Why do we have to do it all? Do we really have to embody this? Can't we stop for a minute and think, "Do we really want to do it all?"
I used to be like that, I couldn't say no, I was always adding something to my plate, I was the queen of multi tasking. Then I stopped and took inventory and realized:
When I was multi tasking I was doing pretty much everything just to get it done. There was no joy, no sense of accomplishment, just determination to finish and move to the next task.
A lot of the things I was doing was to please other people, or making me look good in their eyes.
My children were getting used to me being detached, too busy to engage, I was telling myself that being a busy mother was sign of a good mother?
Scheduling activities and adding tasks to my family made us active, but it didn't really make us happy.
Why was I so tired?
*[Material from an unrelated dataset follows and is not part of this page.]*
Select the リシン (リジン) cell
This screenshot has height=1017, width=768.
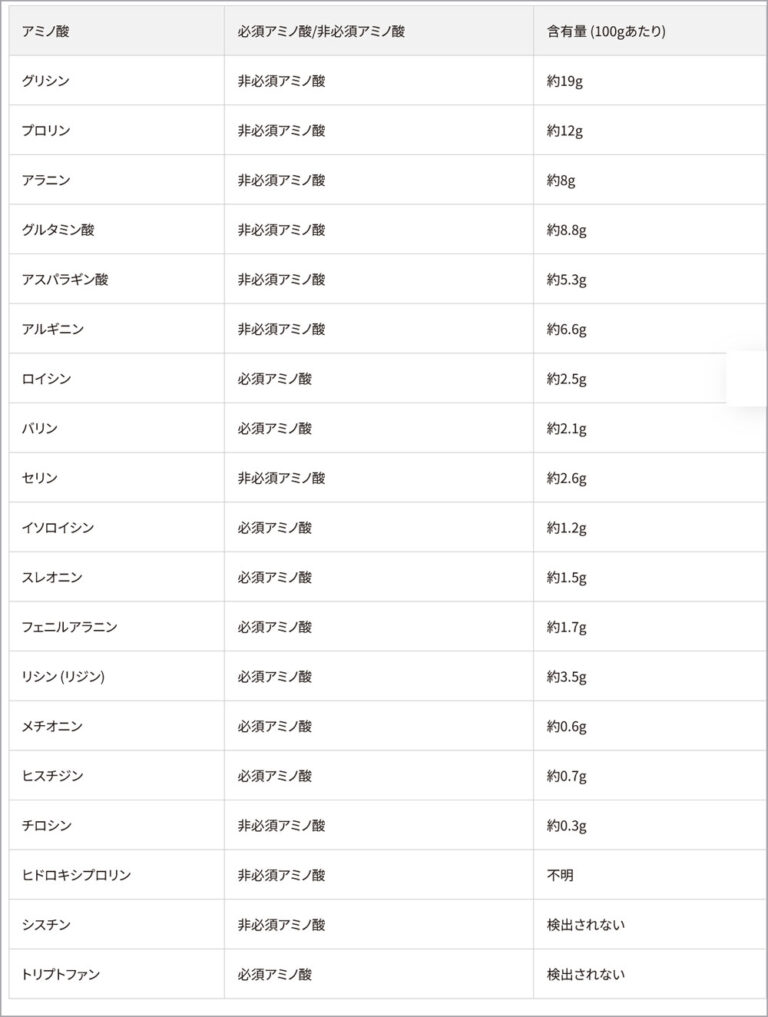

Was it the endless lists running through my mind in the middle of the night? Or was it that I was up late finishing things?
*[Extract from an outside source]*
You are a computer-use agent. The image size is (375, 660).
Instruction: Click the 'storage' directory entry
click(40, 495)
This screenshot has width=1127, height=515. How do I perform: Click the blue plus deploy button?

So I decided I didn't have to do it all, actually I didn't want to do it all.
I started by removing things from my list that didn't belong there. I wrote out all the activities, the volunteer work, the hobbies, examining each one.
"Does this bring me joy?" What a loaded question with some. If I found myself saying, "But they need me" and not feeling joy, then it had to go. I found a core group of things that I found "joy" in and even though bowing out of some was difficult, the freedom and peace that came was worth the work.
I learned to give myself a break. So what if I forgot the salad with our dinner. No one noticed, stop beating myself up about it. Not every meal has to be made from scratch of all organic ingredients - guess what, we are still here. Rotisserie chicken can be your best friend.
Clearing the clutter clears the clutter from the mind. Moving through the house one drawer at a time allows time to really ponder each item, you'll find joy in giving away what you do not use and more joy in the peace of an organized household.
I don't have to have company all the time. I can be happy being by myself. If I am not in the mood to meet a friend, I'm going to say it. And if they are my friend, they will understand.
It was amazing when I removed some activities from my family's schedule. No one complained, in fact there were a few sighs of relief, and not all of them was from me.
Sure you can do it all, but perhaps it is better to do less and do it with a full heart and a peaceful mind. Sure we can have it all, but do we really want it?